Gregg Prickett and Jonathan F. Horne have been conducting a mutual admiration society for 15 years now. I've enjoyed Gregg's work with They Say the Wind Made Them Crazy, Unconscious Collective, the Monks of Saturnalia (my favorite band that doesn't play nearly as often as I'd like), Sawtooth Dolls, and Habu Habu in its multiplicity of forms. I first saw Horne with The Young Mothers (whose recently released third album is worth checking out) and recently heard him in THC Trio with saxophonist Joshua Thomson and drummer Lisa Cameron (album release imminent). His work on Breezy by Ingebrigt Haker Flaten's (Exit) Knarr is some of the best I've heard in the last year.

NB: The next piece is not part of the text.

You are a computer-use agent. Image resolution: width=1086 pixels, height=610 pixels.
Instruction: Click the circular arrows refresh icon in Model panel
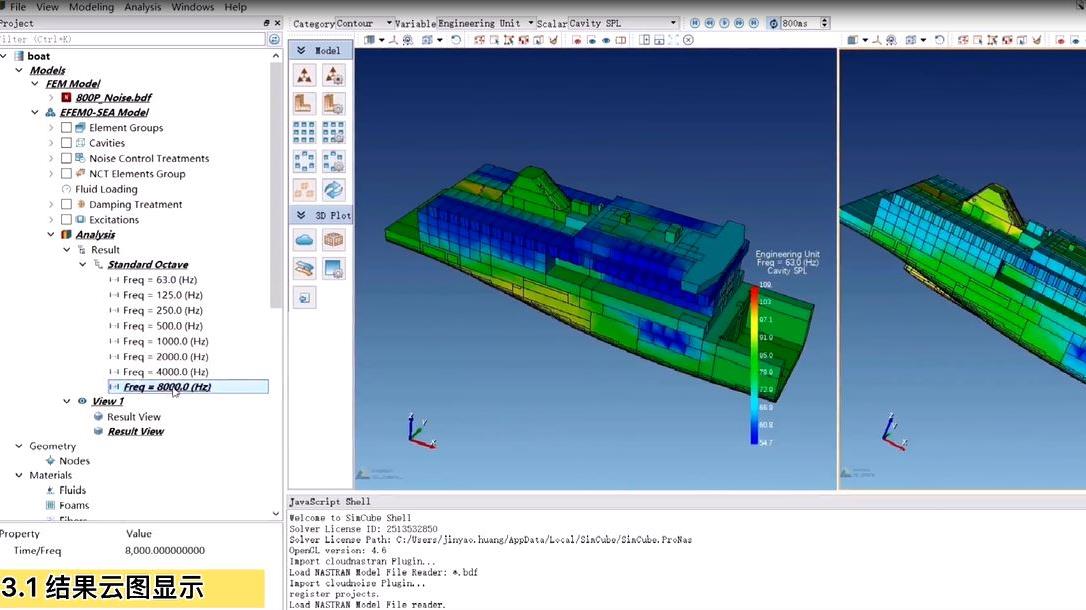click(x=333, y=189)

On this occasion, the two brought a full arsenal of instruments and effects. Prickett started out on classical guitar then switched between his signature custom electric with attached echo pedal and a reissue Fender Jaguar. While he usually employs only two or three effects (usually including a volume pedal), this evening's signal chain comprised half a dozen stompboxes (no pedalboard, man after my own heart) including a Korg Miku Stomp, based on Hakune Mitsu singing software (I called it the "Japanese syllable pedal), to Horne's great amusement.

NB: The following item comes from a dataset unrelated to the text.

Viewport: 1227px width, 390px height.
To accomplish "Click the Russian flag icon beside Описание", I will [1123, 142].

Horne had his signature Mosrite Ventures model along with a short-scale Fender Mustang and Fender Jaguar baritone. He'd just purchased a white mystery box with a 50-page manual that provided glitchy sounds as well as other sonic wonderment. His pedalboard included two Electro Harmonix Freeze Sound Retainers, an electronic signature of his sound. Horne has undergone nine surgeries to repair a severed tendon in his fretting hand. He's still unable to voluntarily flex his third finger, which means most of the time he's playing with just two fingers -- imagine Django Reinhardt inhabiting Nels Cline's sound world. With inspiring pragmatism, Horne avers that the injury and subsequent series of surgeries and recoveries enabled him to find his own voice, rather than "just being someone who wanted to sound like Nels Cline." An exemplary player in more ways than one.

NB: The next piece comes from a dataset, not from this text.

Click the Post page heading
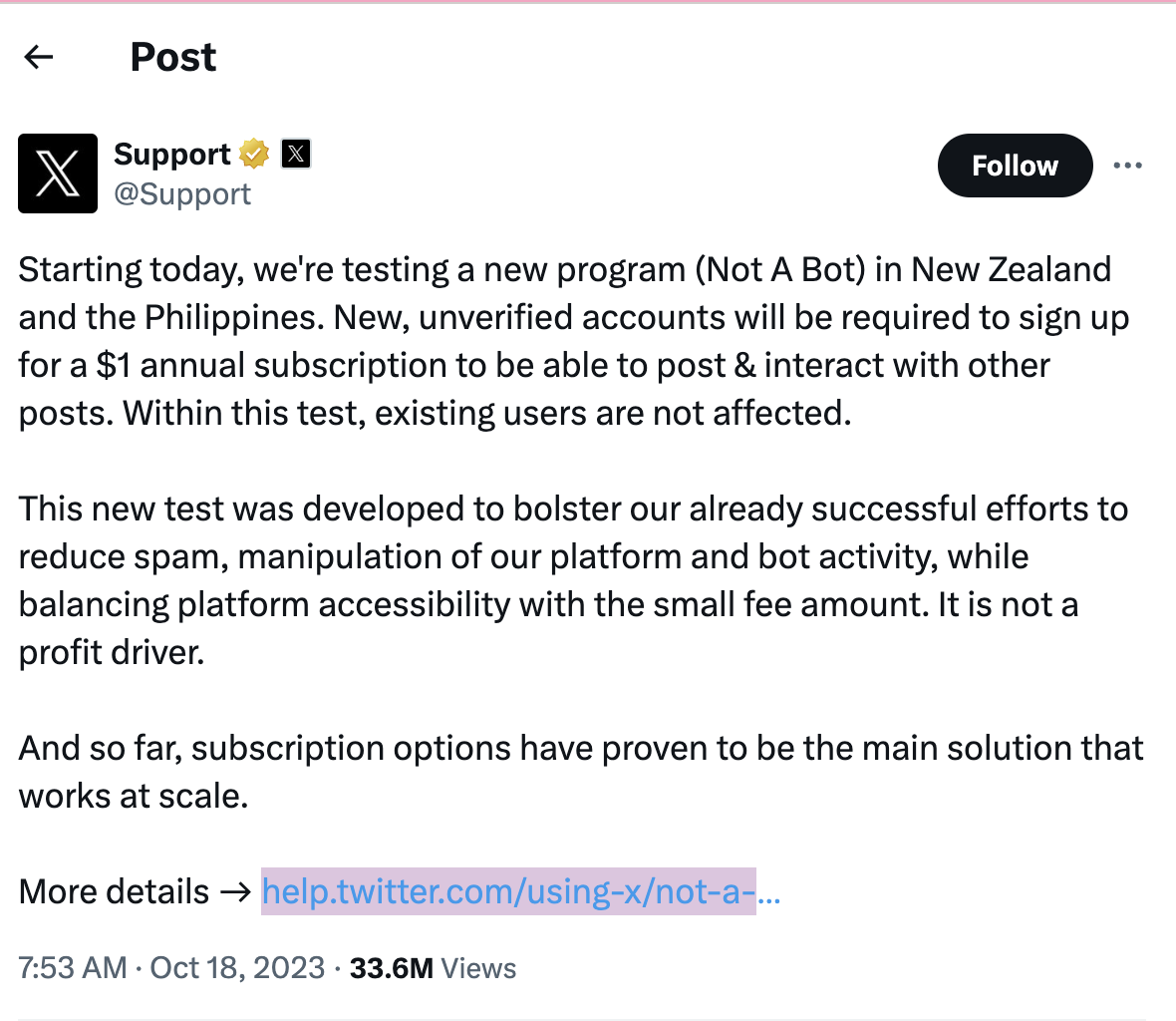The height and width of the screenshot is (1021, 1176). 173,57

Together, the two musicians are remarkable in their ability to achieve great dynamic variation at low volume, and inhabit the same sonic space without ever replicating each other. Prickett's rigorous technique and endless supply of melodic and harmonic ideas blends with and compliments Horne's nervous energy and explosive flights of invention. At one point Prickett took up a Native American flute for a minimalist interval, at another the two battled in midrange frequencies on dueling Jaguars. At their zenith, they achieve a kind of music of the spheres, as spiritually cleansing as it is emotionally cathartic.
The small audience of cognoscenti was packed with musicians, including Prickett's occasional duet partner, guitarist Paul Quigg; bassist Mike Daane (playing with Andy Timmons at the Dallas Guitar Show this weekend); and Prickett's Trio du Sang bandmates, percussionist Bobby Fajardo and violinist extraordinaire/Sounds Modern assistant director Andrew May. May, a one-time punk rock guitarist from Chicago's Hyde Park, made some trenchant observations on your humble chronicer o' events' listening behavior. A case of the hunter getting captured by the game? And yet another reason why Full City Rooster is one of my favorite listening rooms.
Prickett will be in Fort Worth on May 18th for the Grackle Art Gallery's Ekseption 2: a festival of unique musics, on a bill that also features Leaking Bright, Kitbashes, Ogonosu, Aaron Gonzalez, and Stefan Gonzalez. Don't you dare miss it.